▶ 原文选段:
━━━━━━━━━━

研究曹雪芹家世,这四卷《楝亭图》是非常重要的材料。几年前,与胡文彬先生聊天,谈及《楝亭图》时,先生还特别嘱咐,留意卷中的黄瓒、袁瑝。惭愧的是,这么多年过去了,仍未寻得半点有关二人的材料。等我看到完整的四卷《楝亭图》,也是很晚的事情了。

去年,忙完课业,忽想起黄一农教授在文章里谈到《楝亭图》时,说曾在国图看过其中的一卷。因为特殊的研究需求,我需要目验、核对四卷《楝亭图》上的旧纸折痕,以考订其重装问题。于是,我决定去国图善本室碰碰运气。虽然多次提出调阅原件的申请,可能因我年齿尚幼,资历尚浅,根本没有资格目验这四卷宝贝。很遗憾,最终也没能见到庐山真面。

让我稍稍感到宽慰的是,在国图善本室见到了完整的四卷《楝亭图》高清照片。在善本室的电脑上,颠来倒去,反复看这四卷《楝亭图》的照片,考察卷子形制、比勘题咏文字、辨识人物印章、摹写十幅《楝亭图》,断断续续竟耗去近一周时间,才把最基础的工作完成。

细审各卷钤印,有几个现象特别值得注意。首先,张伯驹的“京兆”(阳文葫芦形印)、“丛碧”(阴文方印)、“张伯驹印”(阴文方印)等印章,皆钤于各卷卷末连接旧纸的装裱衔接处。其次,张伯驹的题跋、识语所在纸张,纸色颇新,与康熙年间诸家题咏所在旧纸有明显区别。最后,较诸家题咏所在各纸,张跋所在纸张,其高略长。由以上三点来看,《楝亭图》各卷卷末所附长纸似是张伯驹新附、重裱。

周汝昌看到这四卷《楝亭图》时,是1948年,张伯驹在燕京大学中文系二楼举办展览。展出的藏品,其中就有《楝亭图》。那时,周汝昌正致力于搜集有关曹雪芹家世的资料。正因为此次展览,张、周二先生因《楝亭图》相识相知。后来,也是因为周先生将四卷《楝亭图》中的题咏录入《新证》,其内容才广为人知。

━━━━━━━━━━

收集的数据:
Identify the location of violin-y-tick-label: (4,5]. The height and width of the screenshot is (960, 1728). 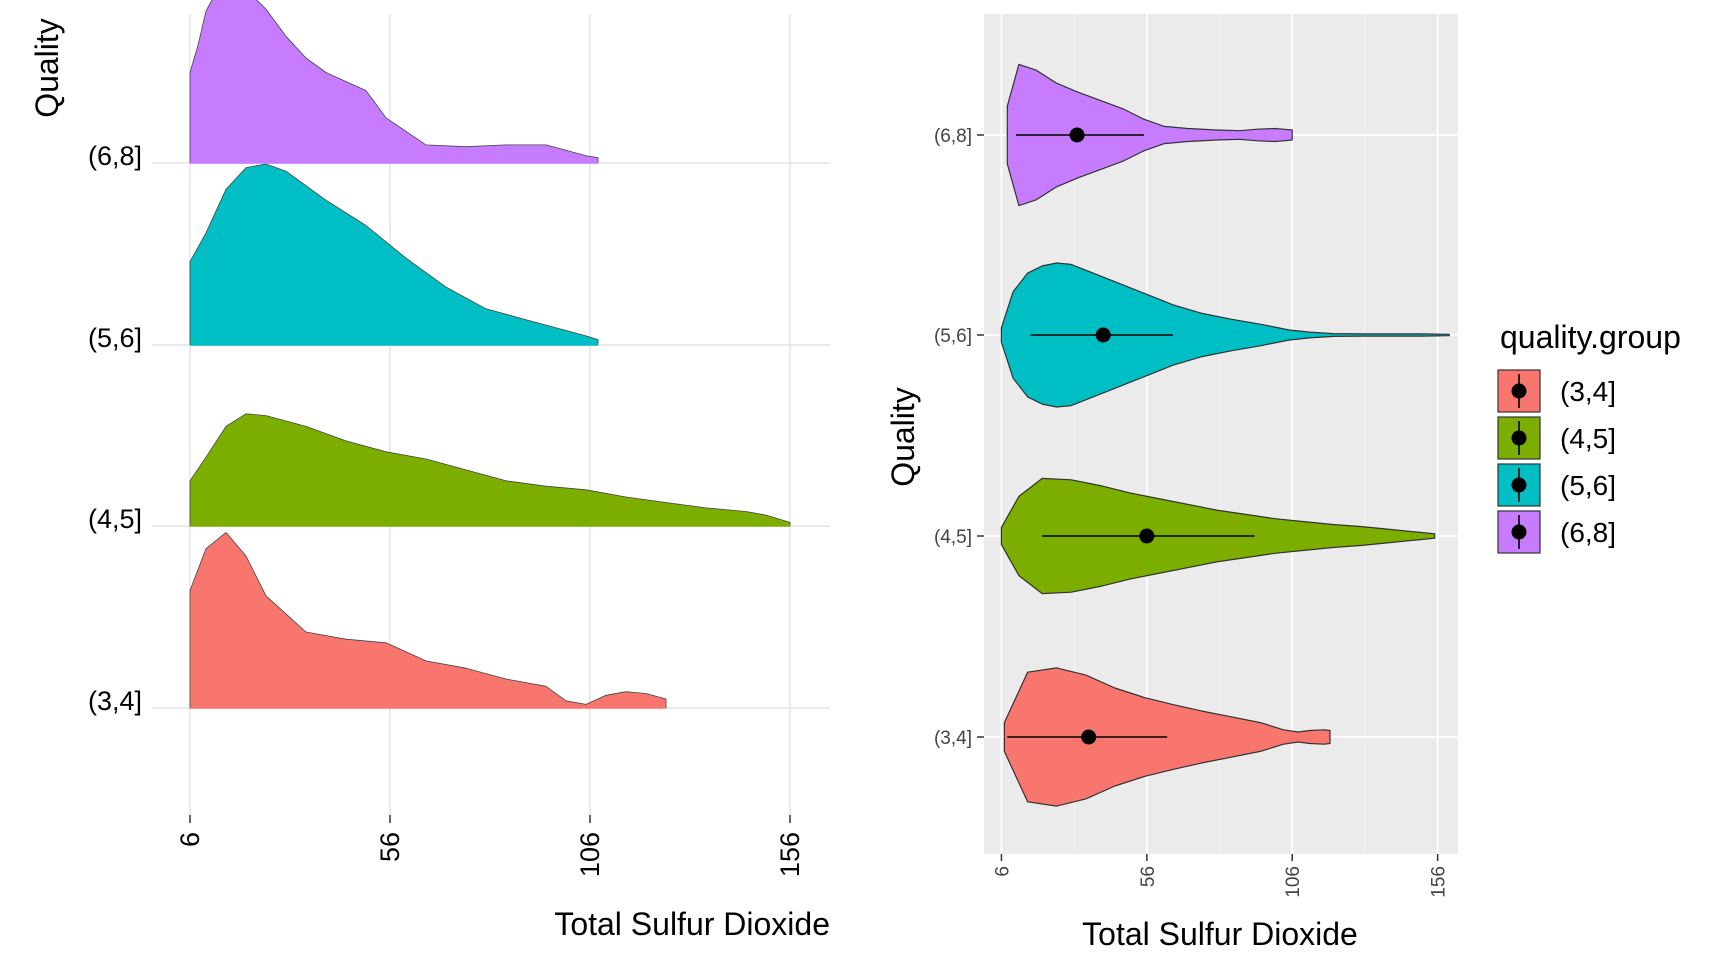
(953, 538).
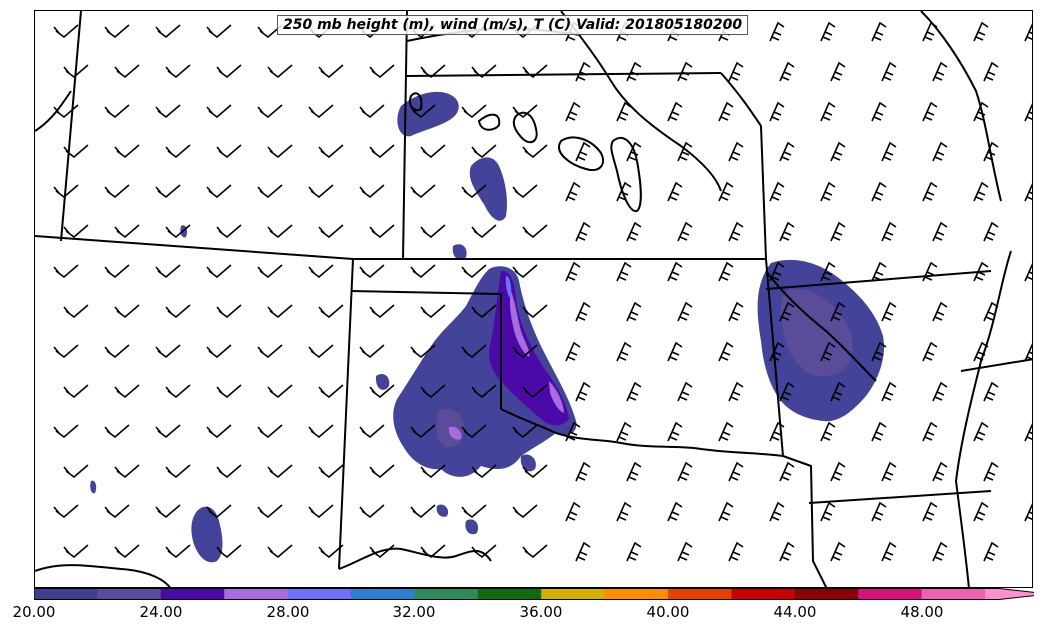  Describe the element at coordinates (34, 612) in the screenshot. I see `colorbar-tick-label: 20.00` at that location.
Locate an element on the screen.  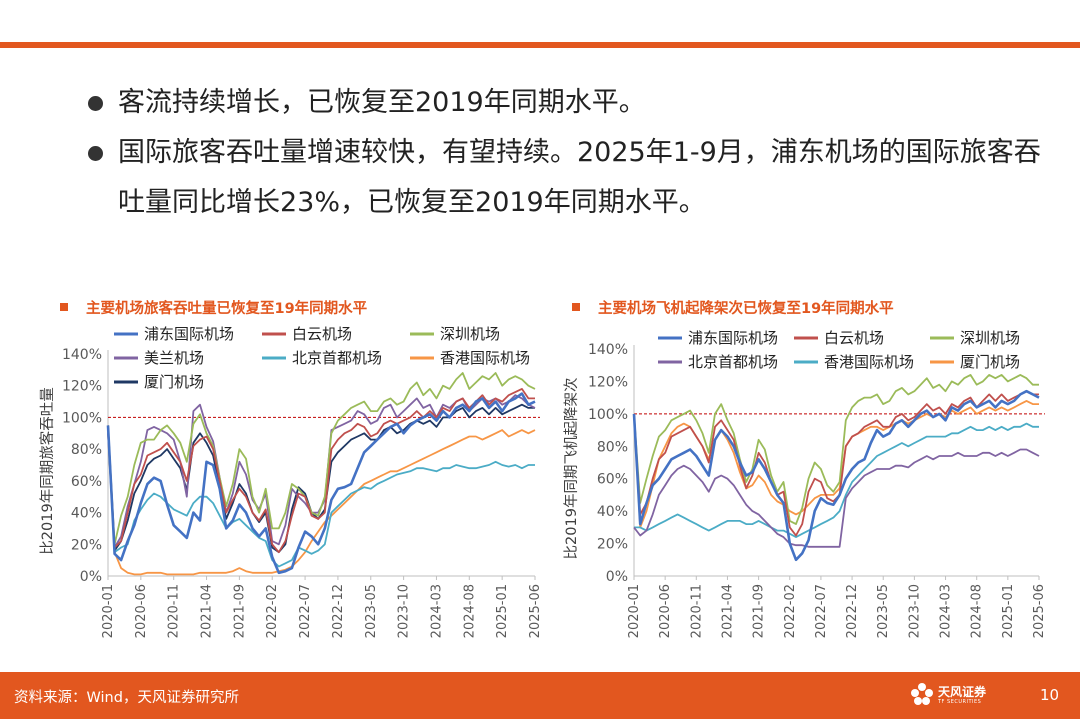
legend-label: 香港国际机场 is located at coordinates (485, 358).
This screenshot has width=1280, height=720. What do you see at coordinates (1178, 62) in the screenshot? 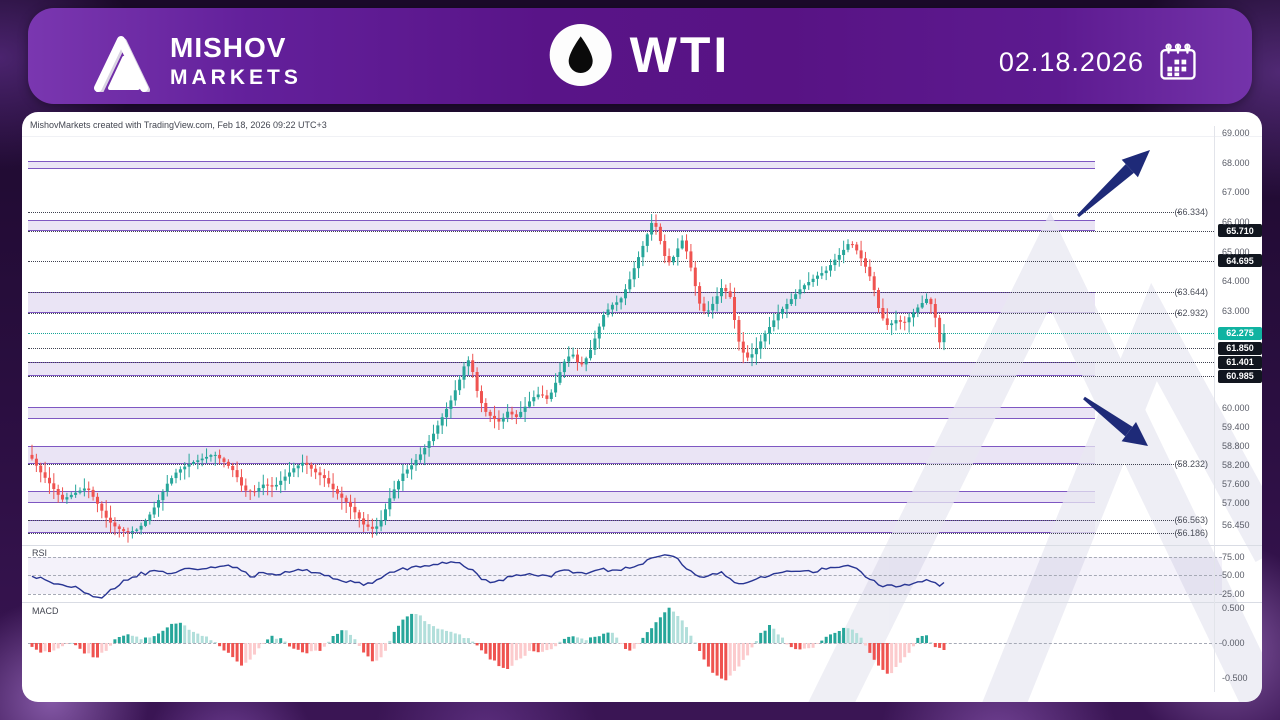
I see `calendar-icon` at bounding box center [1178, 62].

━━━━━━━━━━

▶ 任务说明:
把那篇谈《楝亭图》的短文从最后一句之后接着写下去，续写一段。

▶ 练习结果:
启功也曾写过一篇《记〈楝亭图咏〉卷》,收在《启功丛稿(题跋卷)》里。启功能看到《楝亭图》,且将题咏录副一册,也是因为张伯驹。比勘《新证》所录与《楝亭图》原件,发现《新证》所录文字,与《楝亭图》原件并不一致。周汝昌写作《新证》,采录题咏时,并非据《楝亭图》原件。他所据的,正是启功的录副册子。

据周汝昌回忆,其同学孙铮受张伯驹委托,曾持来启功的录副册。“打开看时,果是启先生手迹,一色小字正书,略带一点儿行书笔致,也不太多。我就欣喜兴奋地录入了我的《证石头记》稿(即后来改名的《红楼梦新证》)。正刚(引者按:孙铮,字正刚)说,张先生愿将此手钞册见赠。我听了深为感动,但念这不太合宜,有‘贪得’之嫌,就托正刚又奉还了张先生。但此册究竟下落如何?早不可问矣。现在想来,当时不敢径领惠赐之高谊,是个‘错误’,如在我手,也许尚可幸存。”(《北斗京华》,中华书局,2007年,296、297页)可见,当时这件录副册在张伯驹手中。大概是启功录副完成后,一并将此录副册送给了张伯驹。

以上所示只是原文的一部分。